Рильке оставил веру в прогресс после своего второго путешествия в Россию. Во время пребывания в Париже в 1902 году он абсолютно разочаровался в окружавшем его мире материального прогресса [Furness 1990: 158]. Содержание его писем того времени к Лу Андреас Саломе близко к тому, что он напишет в 1907 году в «Записках Мальте Лауридса Бригге», говоря о жестоком наступлении цивилизации[166]:
Судорожный дребезг трамвая насквозь пробивает комнату. Надо мной проносятся автомобили. Хлопает дверь. Где-то разбилось со звоном стекло, большие осколки хохочут, хихикают мелкие, я все это слышу. […] Вверх летит звон трамвая, над всем, сквозь все, прочь, прочь.

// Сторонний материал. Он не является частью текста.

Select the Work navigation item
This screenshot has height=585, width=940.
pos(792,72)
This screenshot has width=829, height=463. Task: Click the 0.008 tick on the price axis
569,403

Как точно замечает М. Дэвис, для такого поэта, как Рильке, потеря веры в наступление технического прогресса означала
[…] внутреннее изгнание, порожденное запретами, и желания, вызываемые конфликтом между обязанностями и возможностями, а также сожаления и устремления, сопутствующие отношениям между его внутренним миром и его занятиями [Davies 1990: 199].
Тревога и страх превалируют во внутреннем мире поэта, порождая глубокую меланхолию.